逃げられないように、ひったくり犯の腕を掴んでいる。
「なあ、頼むよ!見逃してくれよ!」
ひったくり犯は、叫んだ。
「ただの窃盗未遂だろ!警察に突き出すなんて、大袈裟だ!」
「ただの窃盗・・・?」
恵のこめかみに、青筋が浮かんだ。
「強盗だ」
男が、静かな口調で、言い放つ。
「強盗?馬鹿な、ただの窃盗未遂だろう!!」
「被害者の女性を、突き倒した。れっきとした強盗だ」
「ふざけんな!あのババァが!勝手に倒れただけだろうが!俺は悪くない!」
「なっ!?」
恵の頭の中で、プツンと糸が切れた。
激しい怒りがこみあげてきて、恵は、ツカツカとひったくり犯に近付いて行こうとした時、男が間に入った。

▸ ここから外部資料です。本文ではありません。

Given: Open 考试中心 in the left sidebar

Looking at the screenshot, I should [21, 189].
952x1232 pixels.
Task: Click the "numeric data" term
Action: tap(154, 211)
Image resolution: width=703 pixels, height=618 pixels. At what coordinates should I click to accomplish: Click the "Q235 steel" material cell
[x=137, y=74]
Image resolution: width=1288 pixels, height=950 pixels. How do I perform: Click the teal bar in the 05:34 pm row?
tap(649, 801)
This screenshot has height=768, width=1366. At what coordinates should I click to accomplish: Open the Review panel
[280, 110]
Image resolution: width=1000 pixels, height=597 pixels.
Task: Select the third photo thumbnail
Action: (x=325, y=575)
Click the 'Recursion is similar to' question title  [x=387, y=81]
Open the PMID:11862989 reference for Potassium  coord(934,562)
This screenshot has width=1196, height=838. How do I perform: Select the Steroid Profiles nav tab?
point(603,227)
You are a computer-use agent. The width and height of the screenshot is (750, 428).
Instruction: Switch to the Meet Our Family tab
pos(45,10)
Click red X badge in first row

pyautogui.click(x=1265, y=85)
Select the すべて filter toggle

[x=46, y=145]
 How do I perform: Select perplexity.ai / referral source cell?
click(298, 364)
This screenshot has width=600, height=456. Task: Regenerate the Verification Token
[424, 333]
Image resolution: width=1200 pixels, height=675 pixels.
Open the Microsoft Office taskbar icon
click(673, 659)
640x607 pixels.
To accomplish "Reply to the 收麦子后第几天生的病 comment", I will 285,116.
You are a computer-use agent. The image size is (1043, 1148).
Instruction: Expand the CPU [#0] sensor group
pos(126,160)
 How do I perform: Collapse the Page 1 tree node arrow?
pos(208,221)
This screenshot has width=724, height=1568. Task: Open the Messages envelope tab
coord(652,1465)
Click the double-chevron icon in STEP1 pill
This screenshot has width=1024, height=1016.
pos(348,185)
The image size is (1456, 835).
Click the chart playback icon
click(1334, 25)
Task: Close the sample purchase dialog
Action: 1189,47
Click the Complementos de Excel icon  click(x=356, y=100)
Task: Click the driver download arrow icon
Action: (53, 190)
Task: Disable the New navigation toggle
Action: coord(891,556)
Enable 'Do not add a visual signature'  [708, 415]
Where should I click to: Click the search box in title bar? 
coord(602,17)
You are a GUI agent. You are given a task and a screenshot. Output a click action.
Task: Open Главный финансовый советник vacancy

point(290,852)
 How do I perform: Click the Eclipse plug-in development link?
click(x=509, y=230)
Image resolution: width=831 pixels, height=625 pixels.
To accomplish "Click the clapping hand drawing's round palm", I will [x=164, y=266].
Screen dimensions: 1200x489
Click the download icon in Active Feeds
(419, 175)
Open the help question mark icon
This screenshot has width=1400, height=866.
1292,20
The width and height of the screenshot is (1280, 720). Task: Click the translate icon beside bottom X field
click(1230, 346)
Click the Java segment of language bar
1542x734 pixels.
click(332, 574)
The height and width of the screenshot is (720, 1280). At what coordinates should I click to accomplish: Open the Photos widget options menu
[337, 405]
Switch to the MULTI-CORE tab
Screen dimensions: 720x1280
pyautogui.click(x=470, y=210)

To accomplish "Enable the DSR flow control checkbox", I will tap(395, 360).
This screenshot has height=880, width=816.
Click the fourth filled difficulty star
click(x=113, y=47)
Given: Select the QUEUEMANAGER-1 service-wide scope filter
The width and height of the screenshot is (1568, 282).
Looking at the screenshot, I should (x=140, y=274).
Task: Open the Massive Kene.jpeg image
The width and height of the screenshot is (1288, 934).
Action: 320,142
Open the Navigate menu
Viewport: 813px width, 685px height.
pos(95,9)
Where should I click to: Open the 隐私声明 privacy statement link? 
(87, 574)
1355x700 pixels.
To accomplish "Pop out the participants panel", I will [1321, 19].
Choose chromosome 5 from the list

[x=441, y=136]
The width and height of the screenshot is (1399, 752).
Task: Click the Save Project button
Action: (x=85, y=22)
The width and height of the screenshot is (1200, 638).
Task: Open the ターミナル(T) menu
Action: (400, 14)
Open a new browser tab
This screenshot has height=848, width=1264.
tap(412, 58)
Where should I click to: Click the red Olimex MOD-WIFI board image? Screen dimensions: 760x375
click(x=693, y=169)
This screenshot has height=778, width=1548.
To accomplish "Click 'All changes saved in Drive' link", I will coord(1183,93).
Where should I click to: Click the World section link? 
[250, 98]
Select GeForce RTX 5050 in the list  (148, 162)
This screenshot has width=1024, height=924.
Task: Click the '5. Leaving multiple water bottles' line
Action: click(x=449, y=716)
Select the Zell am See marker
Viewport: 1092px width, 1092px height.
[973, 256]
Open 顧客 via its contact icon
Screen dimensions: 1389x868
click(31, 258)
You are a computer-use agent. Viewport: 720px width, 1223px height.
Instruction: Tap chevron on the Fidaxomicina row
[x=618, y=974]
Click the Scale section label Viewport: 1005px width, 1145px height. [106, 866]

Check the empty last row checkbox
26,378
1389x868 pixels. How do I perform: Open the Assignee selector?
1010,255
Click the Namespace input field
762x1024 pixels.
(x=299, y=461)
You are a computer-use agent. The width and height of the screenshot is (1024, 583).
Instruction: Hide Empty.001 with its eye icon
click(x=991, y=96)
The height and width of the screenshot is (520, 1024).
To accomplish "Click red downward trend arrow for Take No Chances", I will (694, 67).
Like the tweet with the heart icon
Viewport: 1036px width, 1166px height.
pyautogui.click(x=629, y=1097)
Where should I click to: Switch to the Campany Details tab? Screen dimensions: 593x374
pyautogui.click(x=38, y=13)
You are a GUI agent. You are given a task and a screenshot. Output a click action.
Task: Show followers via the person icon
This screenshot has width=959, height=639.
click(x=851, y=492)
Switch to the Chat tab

「そういう事は、警察署で話すといい。48時間たっぷりと、君の言い訳を聞いてくれるぞ。それに、当番弁護士に泣きついて、弁明する事だな」
男は、無表情で告げた。
「はっ!?」
男の言葉を聞き、恵が我に返った。
(私、今、何をしようと・・・)
祖母に酷い事をしながら、見苦しい言い訳をするひったくり犯に怒りを覚えた。
もし、この男が自分の前に立たなかったら、自分は、ひったくり犯を張り飛ばしていたかもしれない。
「婦警さん。落ち着きましたか?」
男は顔をひったくり犯に向けたまま、低い声で話しかけてきた。
「え、あ・・・はい・・・」
「気持ちは、わかりますが・・・ここは、怒りを押さえて下さい。ここで彼を殴っても、何にもなりませんよ。彼の処遇は、法で決まります」
「・・・はい」
10分後、制服を着た警察官が、2人駆け付けて来た。
その後、所轄の刑事や管轄の機動捜査隊の捜査官たちが駆け付け、事情聴取をされた。
ひったくり犯と被害者である咲子、恵、ひったくり犯を捕まえた男は、所轄の警察署に移動し、担当の刑事から調書を取られた。
各種手続きが終わると、恵と咲子は解放された。
「最悪の休日に、なったわね・・・」
「うん・・・」
恵が警察署の出入口に顔を向けると、ひったくり犯を捕まえた男が出て来た。
「あ!」
恵は、男に向かって駆け出した。
「あの!」
男は足を止めて、振り返った。
「婦警さん?」
「先ほどは、ありがとうございました」
「いえいえ、当然の事をしたまで・・・ですよ」
「あの、何かお礼をしたいのですが・・・」
咲子が、声をかける。
「いえ、何もいりませんよ。それより、お怪我が無くて良かったです」
「あの、せめて名前だけでも・・・」
このまま、名前も聞かずに別れるのは忍びない。
「月詠真人」
短く答えると、月詠は一礼をして、恵たちに背を向けた。
序章をお読みいただきありがとうございました。
誤字脱字があったと思いますが、ご了承ください。